How often is a my topic mentioned on the blogosphere?
Who’s writing on my topic?
Alert me when my topic is mentioned.
History of my topic.
Read Other Blogs –
You don’t have to reinvent the wheel to be successful. There were search engines before Google, there were video sites before YouTube, and there are other real estate blogs besides yours. The best advice you can uncover is to learn from those whom are already successful. Bicyclists study how Lance Armstrong rides his bike, they don’t start by trying to create their own style. The guideline: Read as much as you write. This is the hardest one to follow for me, but it has also the discipline that has made all the difference.
Your First Articles Are Not Going To Win Awards (or Clients) –
If you find yourself struggling to get through your first mile/article, don’t be discouraged. The first fifty are not going to be amazing articles. A year into blogging will have you looking back and laughing at your first go at it. “I can’t believe I wrote that,” “Wow, look how far I’ve come,” and “When did I write this crap?” are all common thoughts to me as I look back.

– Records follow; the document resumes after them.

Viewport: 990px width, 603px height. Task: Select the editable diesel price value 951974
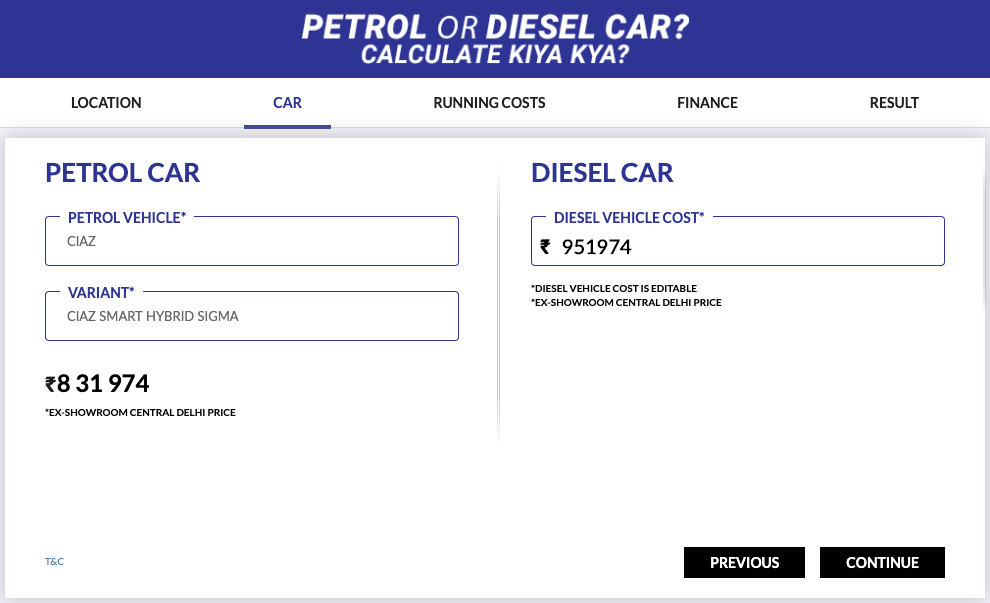598,246
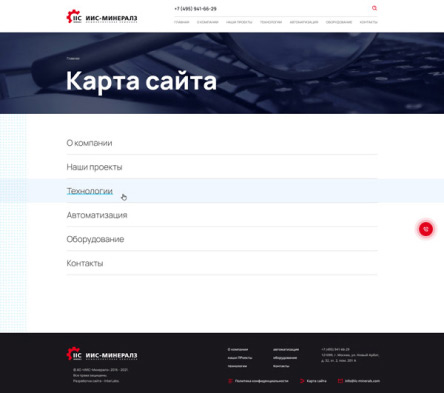Click the red search magnifier icon
The width and height of the screenshot is (444, 393).
tap(374, 8)
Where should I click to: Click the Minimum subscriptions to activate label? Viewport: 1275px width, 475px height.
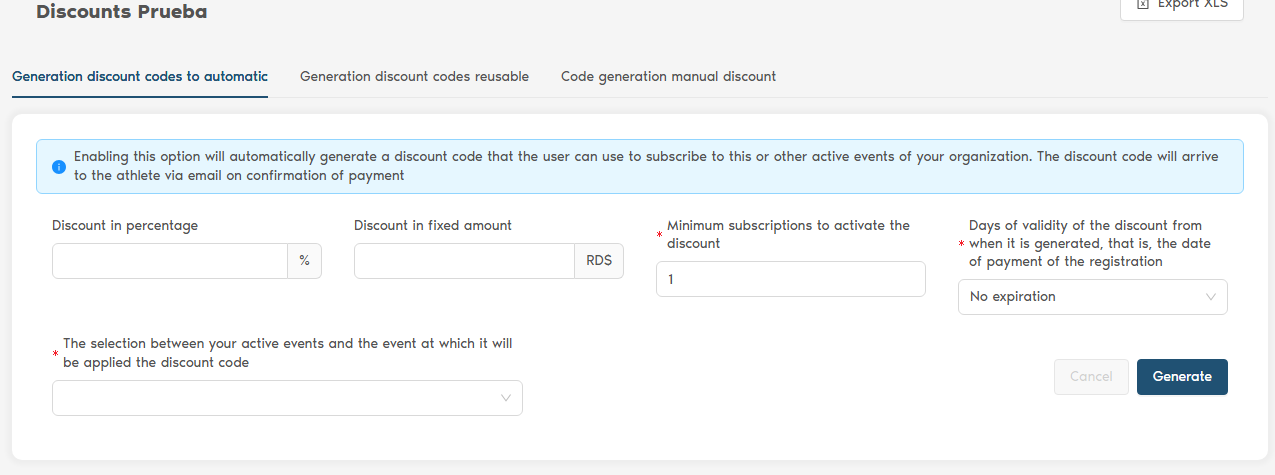pyautogui.click(x=788, y=234)
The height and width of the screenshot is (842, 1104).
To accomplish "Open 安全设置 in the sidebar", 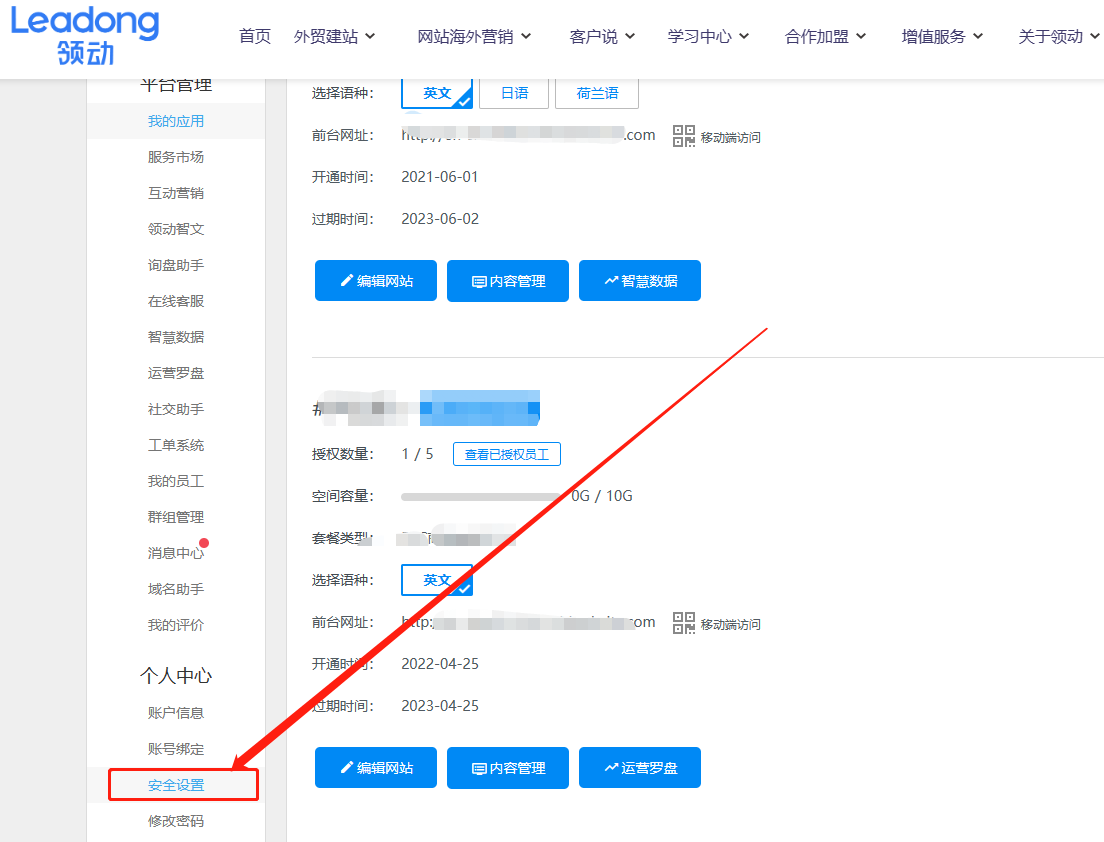I will coord(176,785).
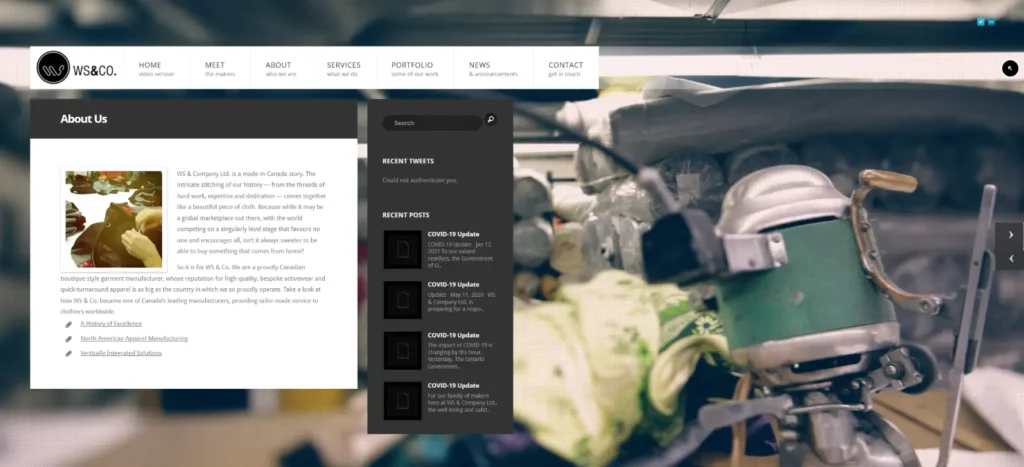Expand the Portfolio menu item
This screenshot has width=1024, height=467.
(x=414, y=69)
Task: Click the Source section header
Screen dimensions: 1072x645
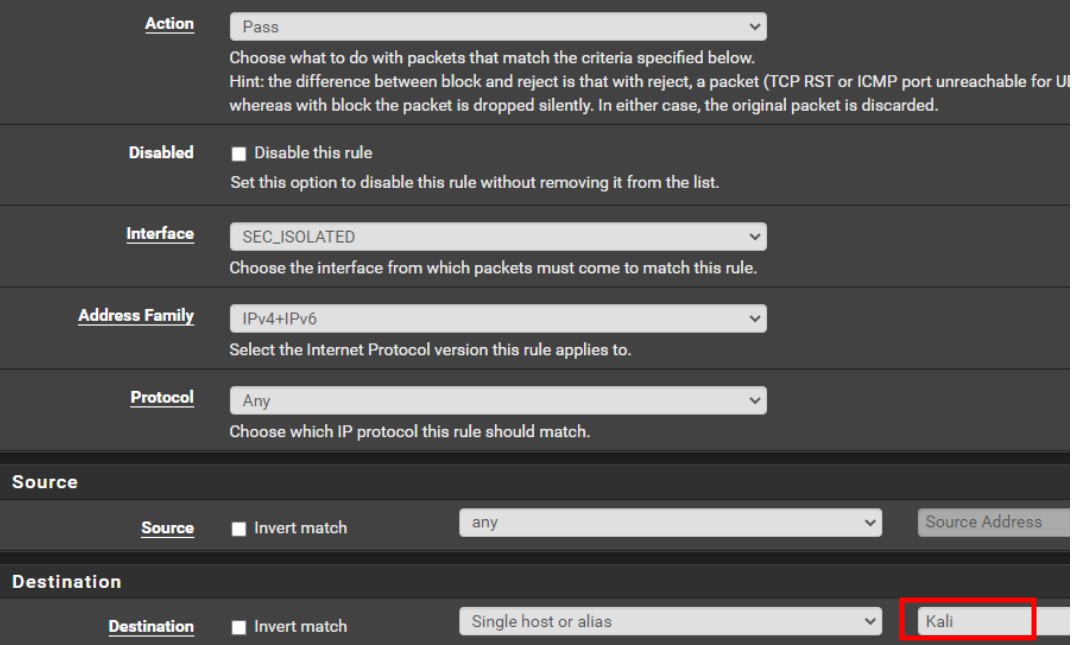Action: pyautogui.click(x=45, y=482)

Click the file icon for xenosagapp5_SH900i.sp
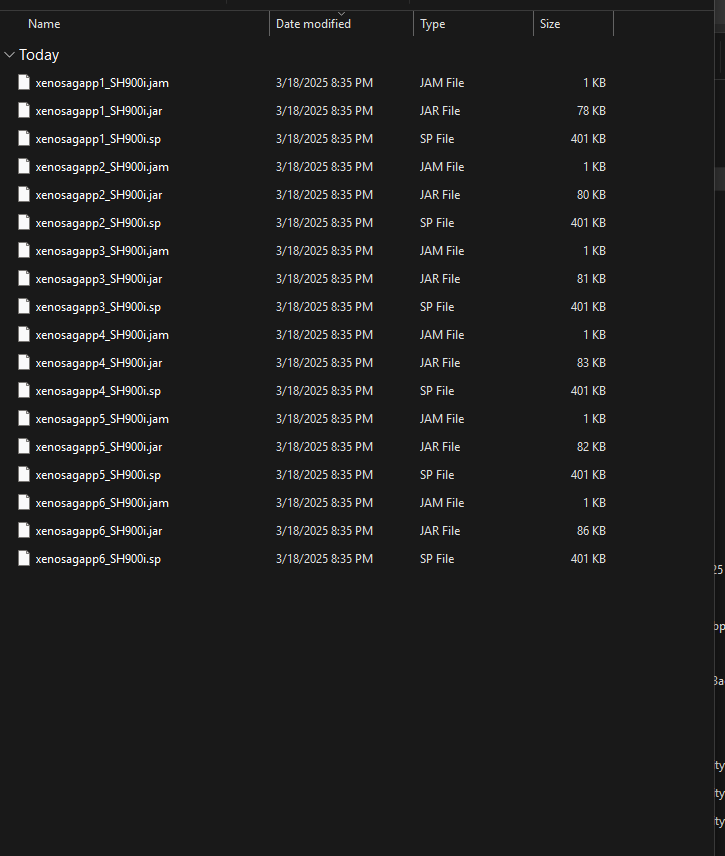pyautogui.click(x=24, y=475)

You Won’t Find Your Voice Until You Know Your Audience –
Great writer or not, it still takes time to find your market, your audience, your core topics, your voice. It helps to do some research and develop some structure, but ultimately it is the consistent effort that will be your beacon for success.
Scheduling –
This is business, not hobby, ego, skill or community. Make time for it and it will not consume your life. Make time for it and it will grow. Make time for it and it will work. Plan 2 hours per (quality) article. Taking blogging seriously will make working in your pajamas the most important marketing effort you undertake.
(Related must read: How Often Should I Blog?)
Sense Of Urgency –
Delivering content is the job. If we haven’t posted an article in a few days, we start to panic. Responsibility, requests and life all get in the way. Nonetheless, your success depends on the content that you produce, the education you provide, the passion you emit, and the consistency you maintain.
(Related must read: Bloggers Block?)
Slow and Steady –
Every article you produce is not only another soldier out their fighting the good fight for you in the search engines, but also another example of consistent focus and knowledge to your audience. Staying consistent, even at a slower pace, is more advantageous than a sprint to exhaustion. Back to the analogy of weight loss: regular exercise as a lifestyle is much healthier than any crash diet.
(Related must read: Blogger Burnout And The Steps To Avoiding It)
Reward –
I’m not going to go so far as to say, “It’s not the destination, it’s the journey.” There is great reward however in the act of blogging itself. Being determined will help you embrace the above, and it will help you grow so much as a professional. Developing your knowledge and sharing it with the world (who will come) in published form is tangible. No other marketing effort leaves behind such a resource for your past, present and future clients to experience.
To paraphrase Bob Stewart from Brio Realty: Blogging allows you to chronicle your knowledge so that you don’t have to demonstrate it over and over again.